岩佐監督はオロという作品の中で何を描きたかったのだろうか。そして、何故私は今この年齢で、【オロと祝の島】を二本、ほぼ同時に企画したいのか、正直自分でもよくは分からない。これまでの、大半の企画もそうだが、自分でも分からない感情、感覚に突き動かされて、企画してきた。オロは私の大切な友人が心血を注いで、カメラを回して作り上げた作品である。監督と同じ姿勢で、チベットの少年の心に寄り添って作り上げた作品である。

 
祝(ほうり)の島は、はなぶさ(むつかしい漢字)綾監督の第一回の作品である。何度かお目にかかったことがあるのだが、一途な瞳がまぶしい、不良親父の私を驚かせる肝っ玉の据わったフレッシュな女性監督である。

 

私の人生で御縁の在った方々が、どん詰まりのなか、過酷な運命を懸命に生きておられる方がのもとに寄り添い、何かを賭して何年も足を運び、現地の方々に寄り添って創られた、ドキュメントフィルム。難しい理屈より、映っている何代にもわたって人間の積み上げた暮らしの重み、生きてきた証の自信に満ちた顔が、生活が、たたずまいが、なんともはや私をして打つのである。私の原風景の感覚に近い世界。

::::::::

## 課題 1
本文のうち、「祝(ほうり)の島は、はなぶさ」を含む語句から書き始め、「私の原風景の感覚に近い世界。」のところで止めて、一字も変えずに書き写してください。
## 課題 2
下の行から、文字列「agent」を含むものをすべて抜き出してください。
本文と行は互いに関係のない別々の資料です。

::::::::

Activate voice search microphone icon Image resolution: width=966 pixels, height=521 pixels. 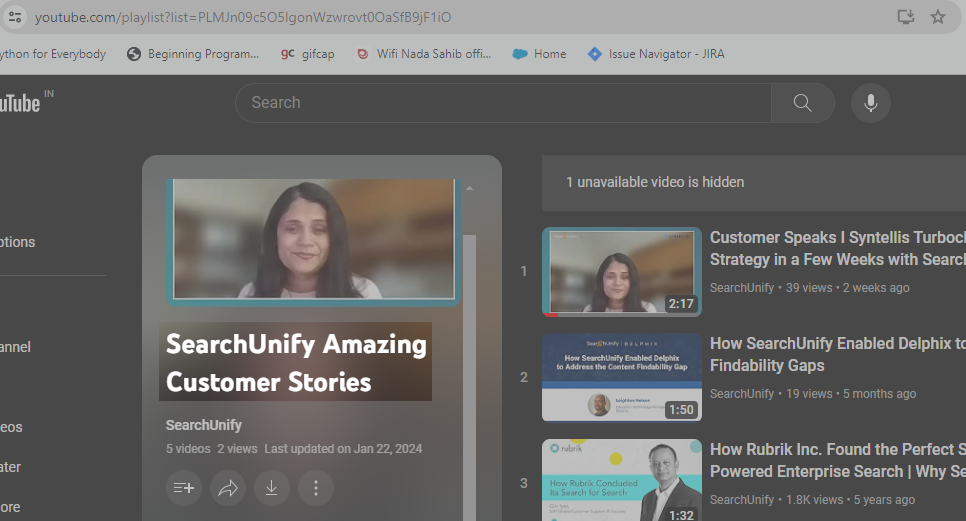click(870, 103)
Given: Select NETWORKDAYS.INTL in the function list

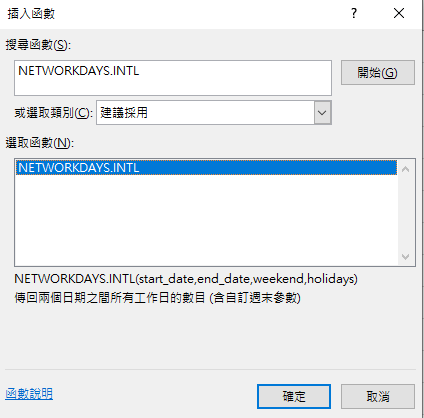Looking at the screenshot, I should [x=206, y=168].
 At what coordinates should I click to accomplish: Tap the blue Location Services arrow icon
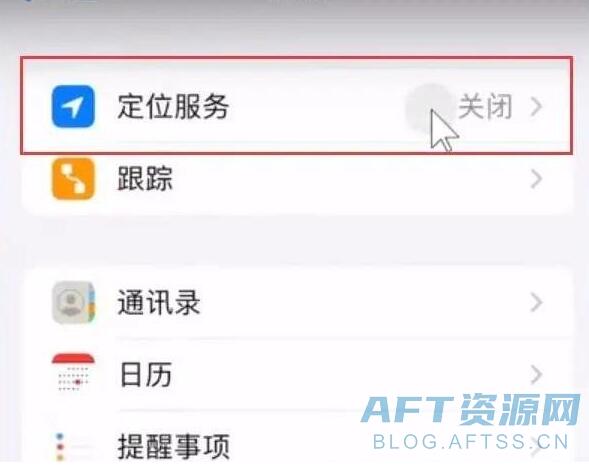tap(73, 106)
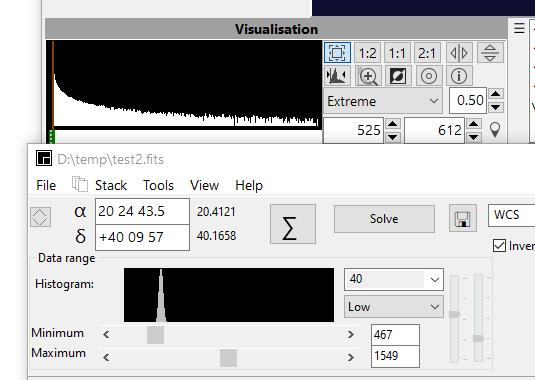Flip the image vertically with the flip icon
This screenshot has height=380, width=535.
tap(490, 53)
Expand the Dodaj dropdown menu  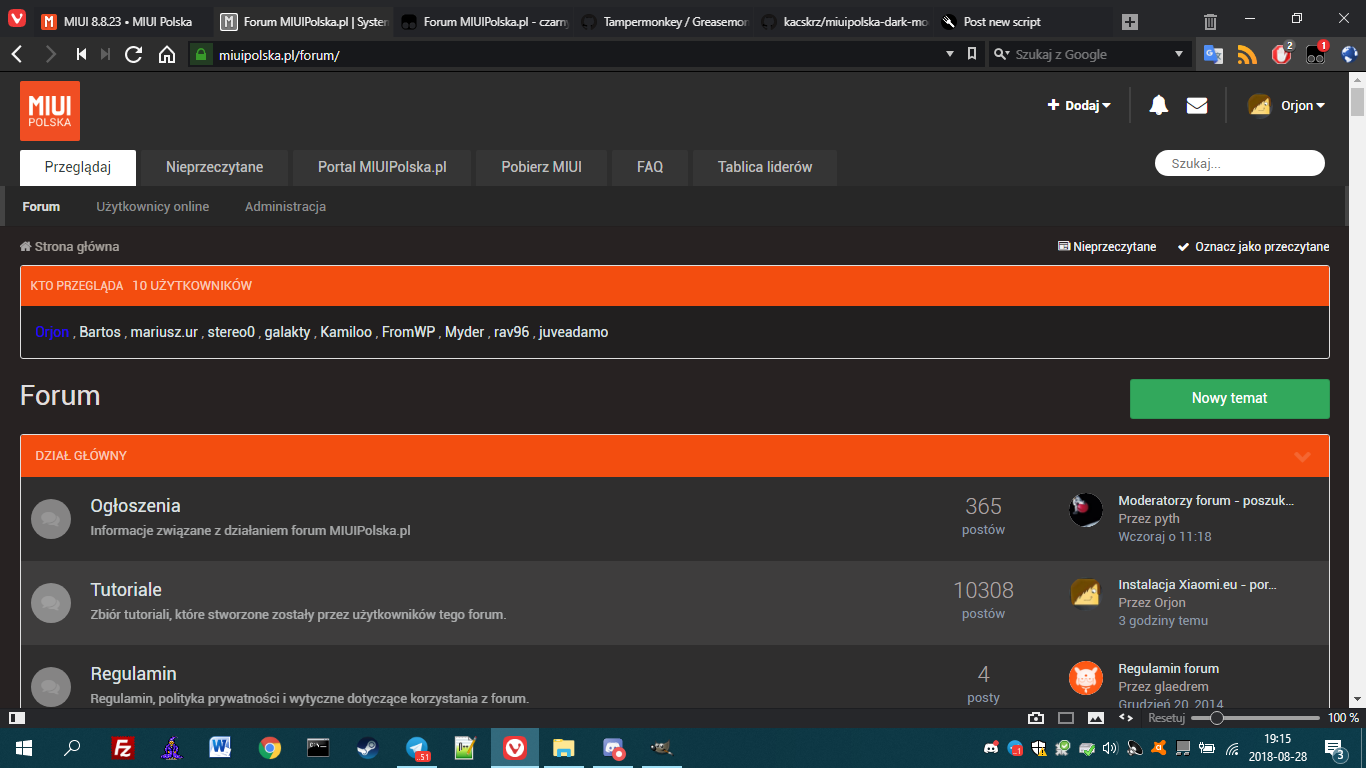coord(1079,105)
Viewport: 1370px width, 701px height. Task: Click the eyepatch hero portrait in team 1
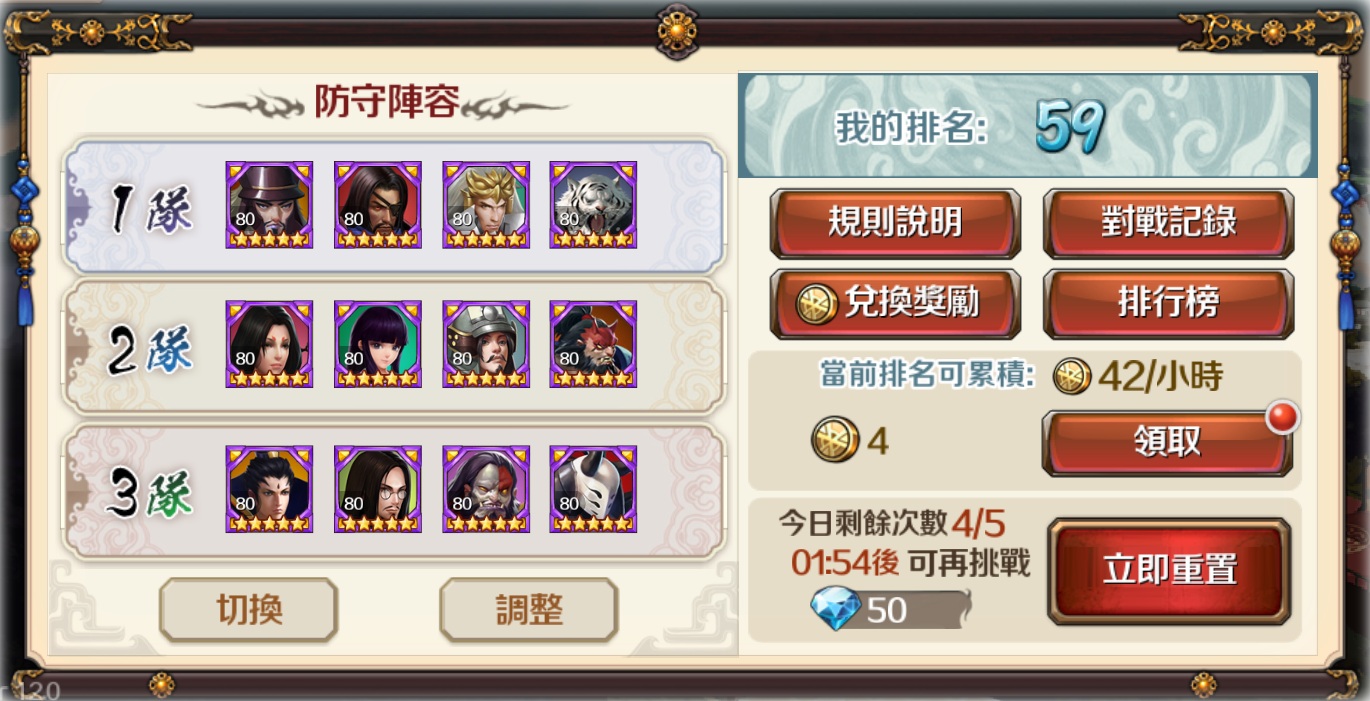pyautogui.click(x=377, y=205)
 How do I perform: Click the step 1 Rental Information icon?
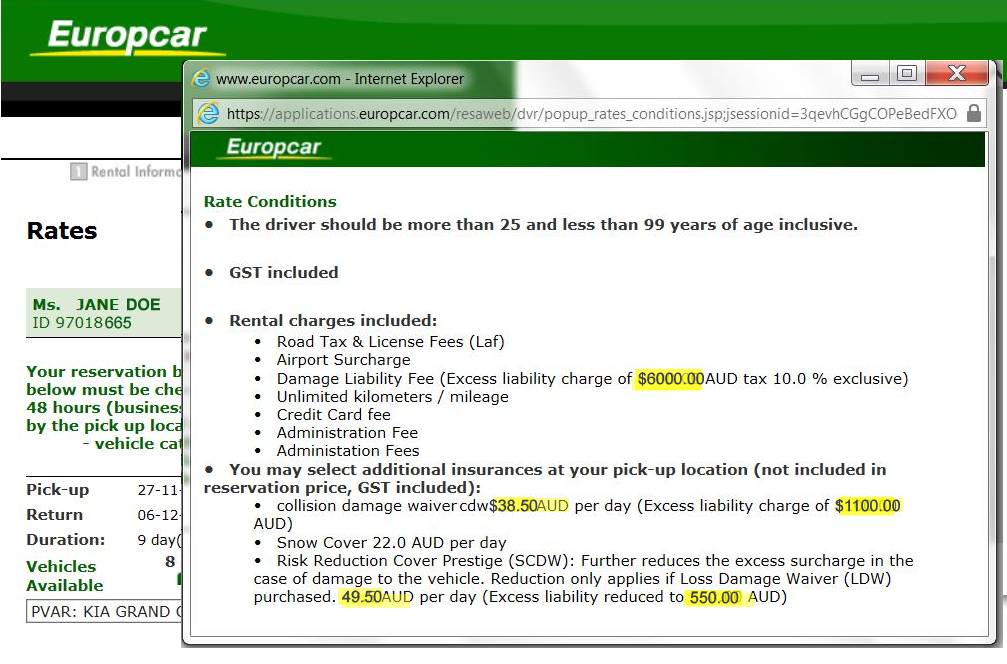tap(78, 172)
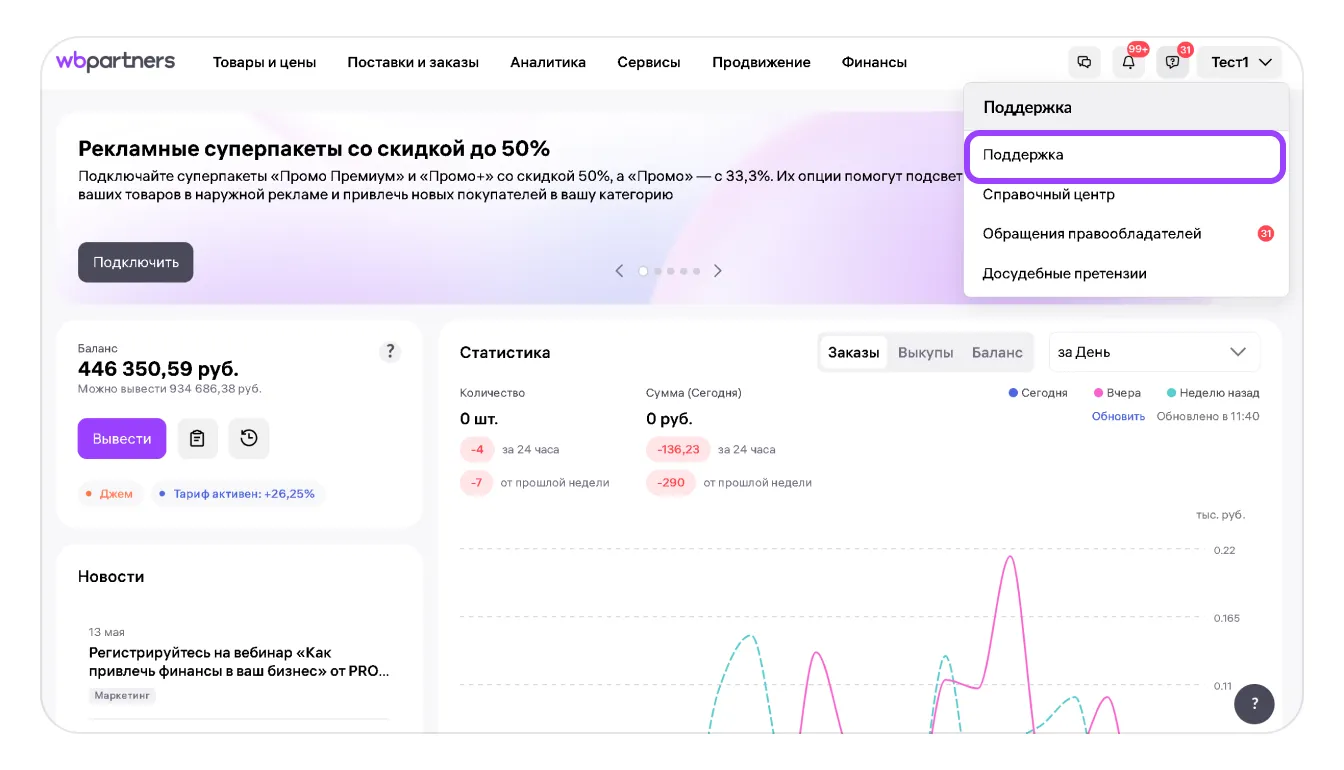Switch statistics to Баланс
Screen dimensions: 1344x770
(997, 352)
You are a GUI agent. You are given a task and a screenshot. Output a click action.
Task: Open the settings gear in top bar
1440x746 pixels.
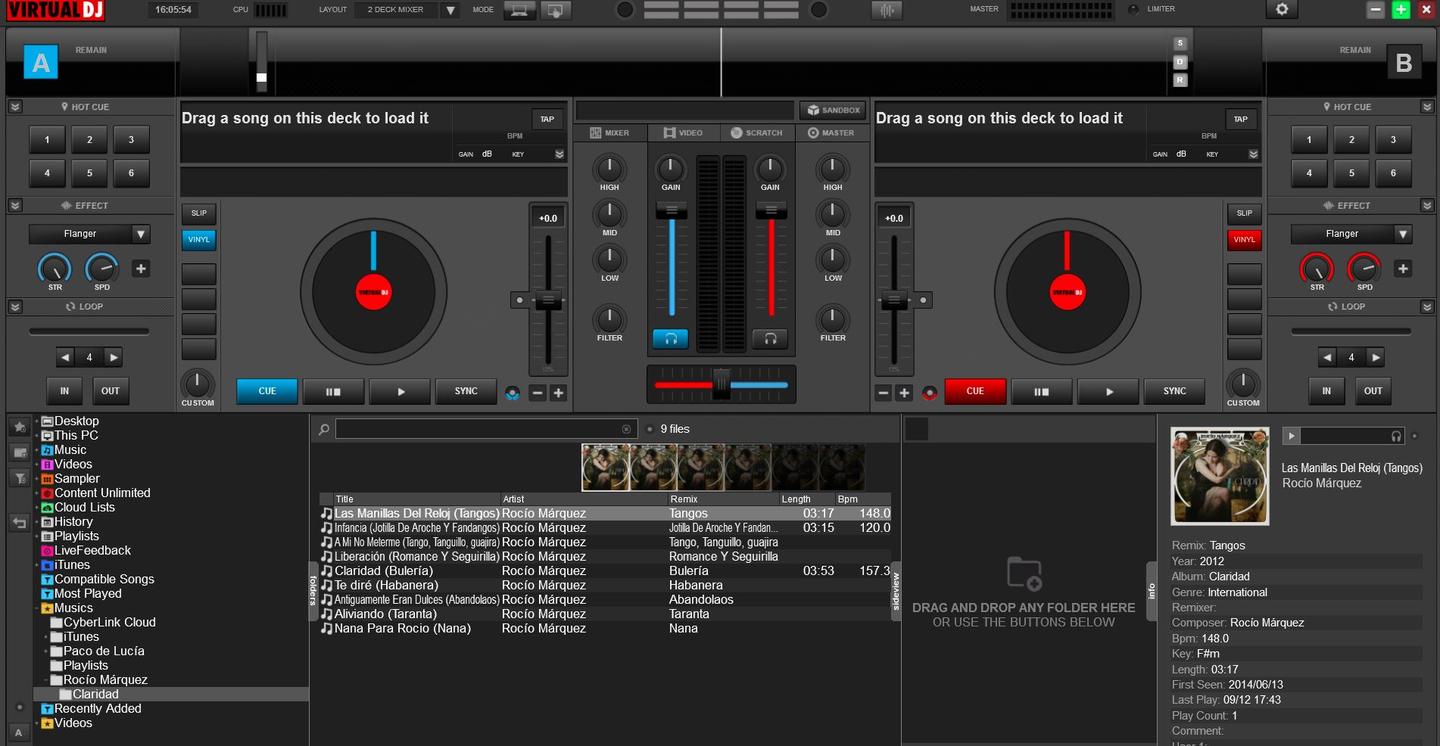pyautogui.click(x=1282, y=10)
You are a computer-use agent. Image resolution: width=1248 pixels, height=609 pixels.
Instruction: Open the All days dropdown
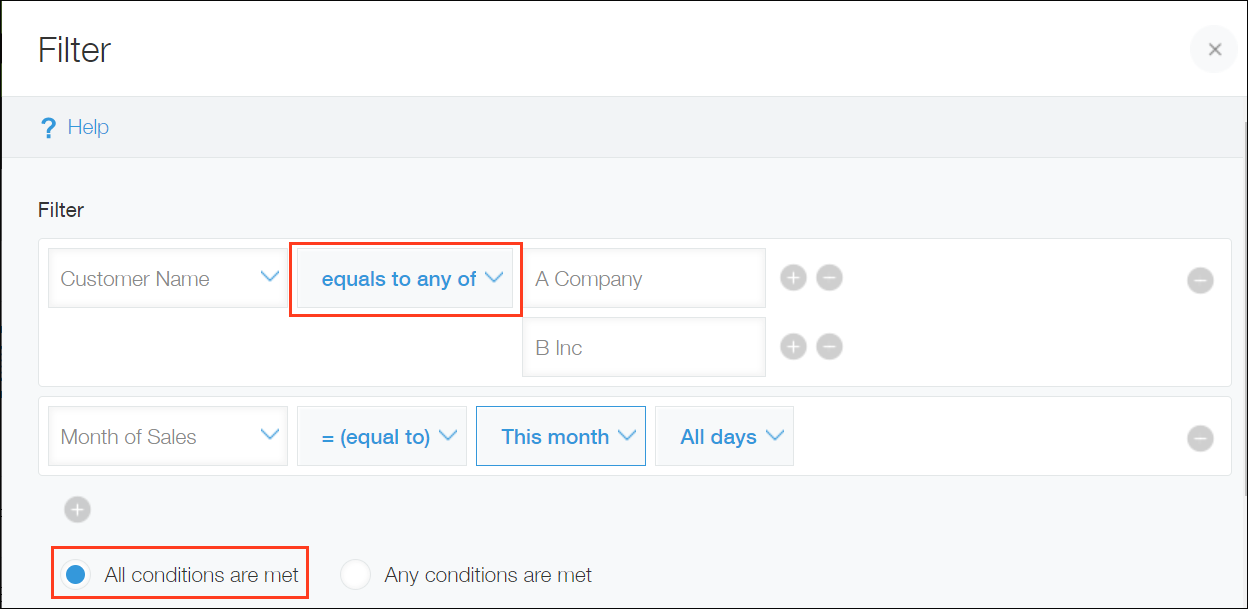[x=724, y=436]
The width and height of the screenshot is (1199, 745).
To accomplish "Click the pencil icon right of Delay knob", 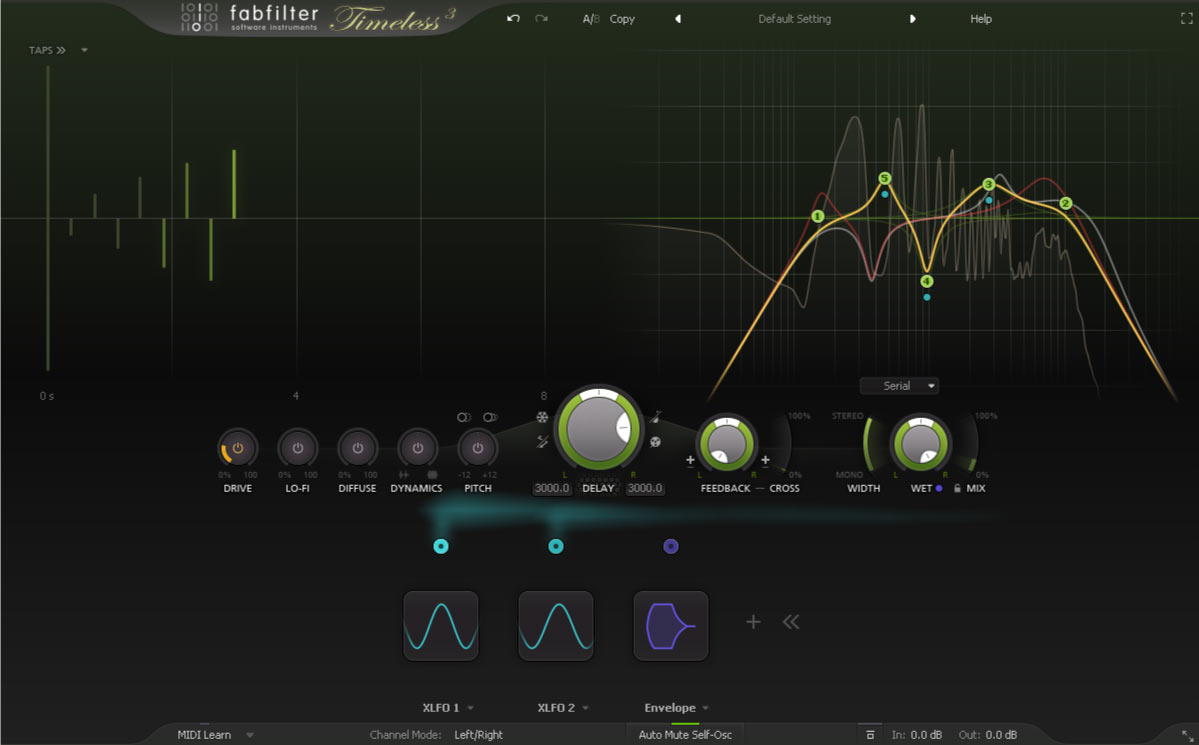I will tap(656, 417).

::::::::

## 期待される出力 1
祝(ほうり)の島は、はなぶさ(むつかしい漢字)綾監督の第一回の作品である。何度かお目にかかったことがあるのだが、一途な瞳がまぶしい、不良親父の私を驚かせる肝っ玉の据わったフレッシュな女性監督である。

 

私の人生で御縁の在った方々が、どん詰まりのなか、過酷な運命を懸命に生きておられる方がのもとに寄り添い、何かを賭して何年も足を運び、現地の方々に寄り添って創られた、ドキュメントフィルム。難しい理屈より、映っている何代にもわたって人間の積み上げた暮らしの重み、生きてきた証の自信に満ちた顔が、生活が、たたずまいが、なんともはや私をして打つのである。私の原風景の感覚に近い世界。

## 期待される出力 2
You are a GUI agent. You are given a task and a screenshot. Output a click action.
You are a computer-use agent. Image resolution: width=1248 pixels, height=609 pixels.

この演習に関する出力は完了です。